Obfuscated JavaScript and WebDAV: Strela Stealer’s New Tools for Credential Theft

by do son · November 4, 2024

Phishing Email | Image: CRIL

A recent report from Cyble Research and Intelligence Labs (CRIL) highlights a sophisticated phishing campaign deploying Strela Stealer, a malware designed to exfiltrate sensitive data from compromised systems. This campaign is focused on Central and Southwestern Europe, with specific targeting aimed at German and Spanish-speaking regions. Strela Stealer has evolved to use advanced techniques, including WebDAV-based execution, to evade detection and enhance data theft capabilities.

The campaign uses spear-phishing emails crafted to look like invoice notifications, enticing victims to open ZIP file attachments. CRIL notes that “the phishing emails carry ZIP file attachments containing heavily obfuscated JavaScript (.js) files,” which are specifically designed to evade detection by common security tools. Once the victim opens the ZIP file, they encounter a JavaScript file that, when executed, decodes a PowerShell command to load the Strela Stealer payload from a remote WebDAV server.

JavaScript File | Image: CRIL

The use of WebDAV for delivering the malware is a key tactic in this campaign. By downloading and executing the malicious DLL payload directly from a WebDAV server, Strela Stealer avoids writing the payload to disk, a technique that effectively bypasses security products. CRIL reports, “This JavaScript code executes a base64-encoded PowerShell command, which executes the final malicious DLL from a WebDAV server using ‘rundll32.exe’”. This approach complicates detection and prevents many endpoint protection solutions from identifying the malware.

Once executed, Strela Stealer focuses on stealing email credentials from Microsoft Outlook and Mozilla Thunderbird, two of the most widely used email clients. It extracts usernames, passwords, and server configurations, sending this information to a command-and-control (C2) server. In the case of Thunderbird, the malware scans for profiles and collects the “logins.json” and “key4.db” files, which store encrypted user credentials. The data is then encrypted using a hardcoded key, “96be98b2-8a00-410d-87da-2482cc8b7793,” before being sent to the C2 server.
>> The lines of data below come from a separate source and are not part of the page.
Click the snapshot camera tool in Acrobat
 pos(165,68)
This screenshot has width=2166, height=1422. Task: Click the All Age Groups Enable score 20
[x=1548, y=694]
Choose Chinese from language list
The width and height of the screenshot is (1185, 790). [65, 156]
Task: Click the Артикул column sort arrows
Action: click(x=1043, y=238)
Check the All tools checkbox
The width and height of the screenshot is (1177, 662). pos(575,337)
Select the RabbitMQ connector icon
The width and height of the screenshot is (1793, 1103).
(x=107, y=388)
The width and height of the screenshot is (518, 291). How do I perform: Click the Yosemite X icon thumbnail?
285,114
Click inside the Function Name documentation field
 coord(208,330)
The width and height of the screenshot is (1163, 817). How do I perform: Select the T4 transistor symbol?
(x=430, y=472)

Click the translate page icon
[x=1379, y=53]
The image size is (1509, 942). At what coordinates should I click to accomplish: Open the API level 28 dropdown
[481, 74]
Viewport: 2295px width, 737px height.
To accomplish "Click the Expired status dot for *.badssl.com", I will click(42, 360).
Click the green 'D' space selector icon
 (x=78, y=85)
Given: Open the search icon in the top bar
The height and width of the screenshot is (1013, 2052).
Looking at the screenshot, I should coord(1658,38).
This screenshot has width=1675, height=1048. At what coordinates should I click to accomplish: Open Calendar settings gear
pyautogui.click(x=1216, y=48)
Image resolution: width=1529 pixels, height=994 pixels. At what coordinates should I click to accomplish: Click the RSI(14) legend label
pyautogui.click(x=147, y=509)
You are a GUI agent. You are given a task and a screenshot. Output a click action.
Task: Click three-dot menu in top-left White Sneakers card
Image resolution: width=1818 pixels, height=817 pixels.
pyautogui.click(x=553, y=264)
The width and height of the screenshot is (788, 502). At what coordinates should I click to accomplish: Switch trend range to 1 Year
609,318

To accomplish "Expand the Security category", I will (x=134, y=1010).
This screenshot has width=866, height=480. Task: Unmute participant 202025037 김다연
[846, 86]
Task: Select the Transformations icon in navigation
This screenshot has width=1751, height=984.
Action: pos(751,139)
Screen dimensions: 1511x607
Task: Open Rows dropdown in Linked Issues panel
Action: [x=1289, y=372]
In addition to email credentials, Strela Stealer performs reconnaissance by gathering system information through the “systeminfo” command. This data, along with a list of sensitive filenames on the system, is exfiltrated to the C2 server, allowing attackers to map the victim’s file structure for potential further exploitation.

Strela Stealer employs locale-based targeting to refine its focus on specific regions. It checks the victim’s system locale to determine if it matches German (0407), Spanish (0C0A), or Basque (042D) before proceeding with its data theft operations. If the locale does not match these identifiers, the malware halts execution, demonstrating the attackers’ intent to target German and Spanish-speaking regions specifically.

The Strela Stealer campaign exemplifies the growing sophistication of phishing campaigns, using stealthy techniques like WebDAV-based execution and obfuscation to bypass security defenses. As CRIL warns, “the recent iterations of the Strela Stealer campaign reveal a notable advancement in malware delivery techniques,” highlighting the need for vigilant cybersecurity practices to counteract such targeted attacks.